The idea of assessing all websites of all political stripes exactly the same way — with no bias against conservative sites — may be surprising. I learned when I wrote contrarian editorials and opinion columns for The Wall Street Journal starting in 1980 that journalism outside the mainstream could be alarming; a profile of my writing on legal issues that appeared in the most influential magazine for lawyers, The American Lawyer, was headlined, “Daily Diatribe of the American Right.” (As it happens, the founder and editor in chief of The American Lawyer, Steven Brill, is my co-founder of NewsGuard.)

Lawyer Harmeet Dhillon wrote an opinion column last week asserting that NewsGuard must somehow be inherently biased in favor of “left-leaning, establishment media outlets” and against right-leaning, anti-establishment media.

That’s not a surprising assumption, because that bias is often a reality. But it’s not true in this case. NewsGuard is apolitical by design. Our criteria reflect universal measures of standard journalistic practices: Does a website regularly publish false content? Does it disclose ownership on its website? Can a reader find out who is in charge? There’s not a liberal or conservative way to have a corrections policy.

Unlike the algorithms used by Silicon Valley companies secretly to suppress some news and promote other news, NewsGuard operates in full transparency. The social media and search platforms give news website a trustworthiness rating. But readers of, say, the Daily Caller have no idea how these powerful platforms rate the Daily Caller. Neither do the editors of the Daily Caller. All the ratings are secret, as is the process that produces them. This naturally leads to worries about bias.

Along with green or red ratings, NewsGuard analysts provide “Nutrition Label” write ups explaining each rating and giving news consumers detailed information about each website. As part of that process, NewsGuard contacts the editors of websites falling short on any of the nine criteria, before we publish. Maybe we’ve missed something. Write ups are fairer because we include their comments.

Silicon Valley algorithms don’t call for comment.

NewsGuard analysts went through this process of engagement with the Daily Caller. Its editors may not agree with every aspect of its overall green rating, but, unlike where they stand with the opaque platforms, they know their NewsGuard rating, were able to comment on it, and have an open invitation to re-engage.

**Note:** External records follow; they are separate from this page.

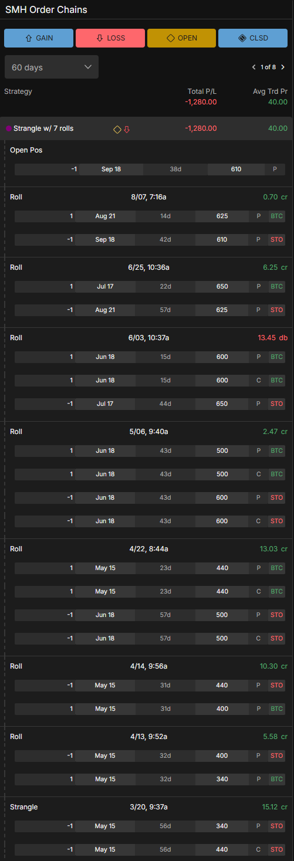The height and width of the screenshot is (861, 294).
Task: Toggle the LOSS filter button
Action: [x=110, y=38]
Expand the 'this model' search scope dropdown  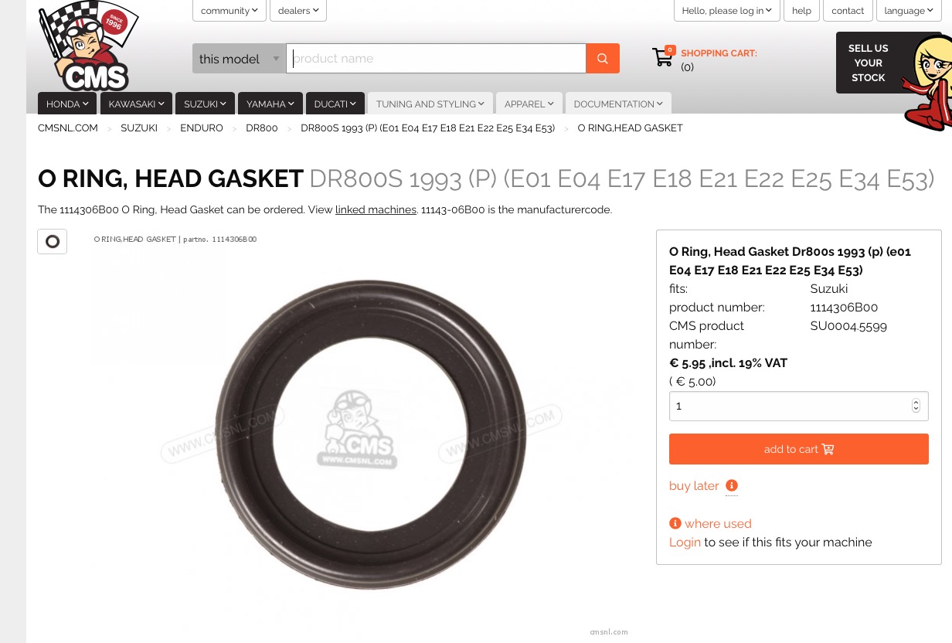[x=239, y=59]
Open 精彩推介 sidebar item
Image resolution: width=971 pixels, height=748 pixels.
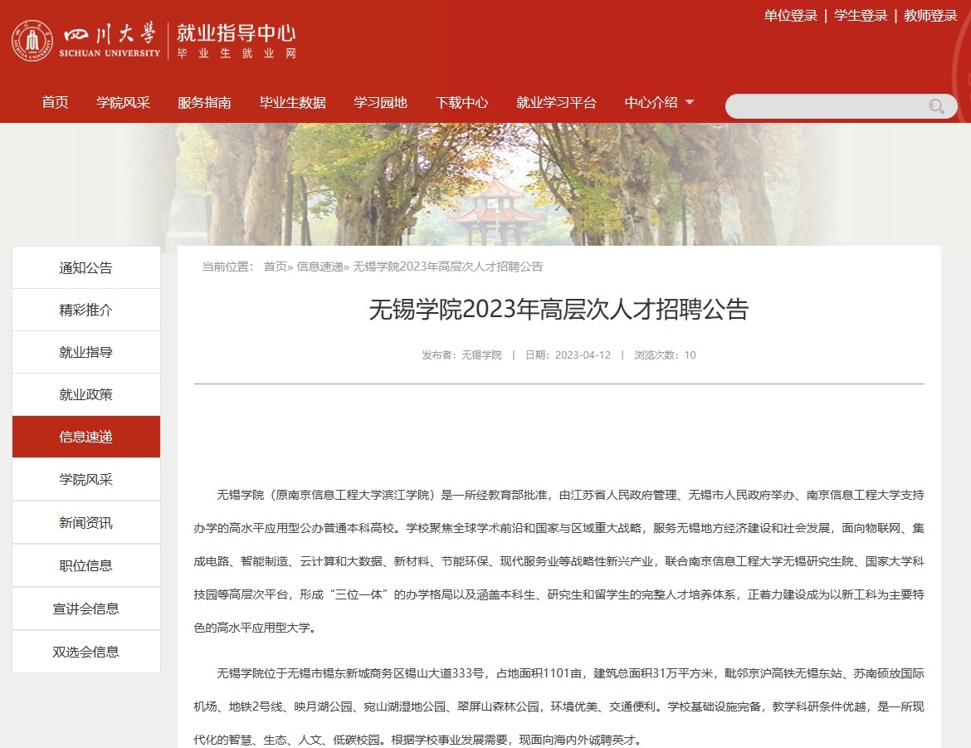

Of the 2,300 websites NewsGuard analysts have rated, more than 500 have changed one or more of their journalistic practices after being contacted by a NewsGuard analyst. Well-established publishers such as Reuters, Fortune and London’s Mail Online added information to their websites about their staff and leadership, as did Glenn Beck’s The Blaze and the conservative Western Journal. EndTimesHeadlines.com, which is run by a pastor based in Indiana, went to green from red after removing questionable content and implementing a corrections policy.

Some websites will probably never earn a green rating. RT and Sputnik, for example, are Russian-government websites dedicated to supporting Kremlin policies and actively seeking to undermine values of free people, free markets and the rule of law. NewsGuard warns that their mission is Vladimir Putin’s propaganda, not journalism.

Websites earn the trust of readers when they uphold standards of credibility and transparency. When the conservative Heritage Foundation decided to create a news website, the Daily Signal, its founders went out of their way to embrace the highest standards of journalism. As a result, the Daily Signal earns a rare perfect score on all nine NewsGuard criteria.

Contrary to the assumptions of skeptics such as Ms. Dhillon, the NewsGuard approach of treating upstart and conservative websites exactly the same as long-established and liberal sites is the best way for anti-establishment conservative sites to earn reputations for reliable journalism.

Gordon Crovitz is co-CEO of NewsGuard. He is former publisher of The Wall Street Journal, where he wrote editorials and the “Rule of Law” and “Information Age” opinion columns.


The views and opinions expressed in this commentary are those of the author and do not reflect the official position of The Daily Caller.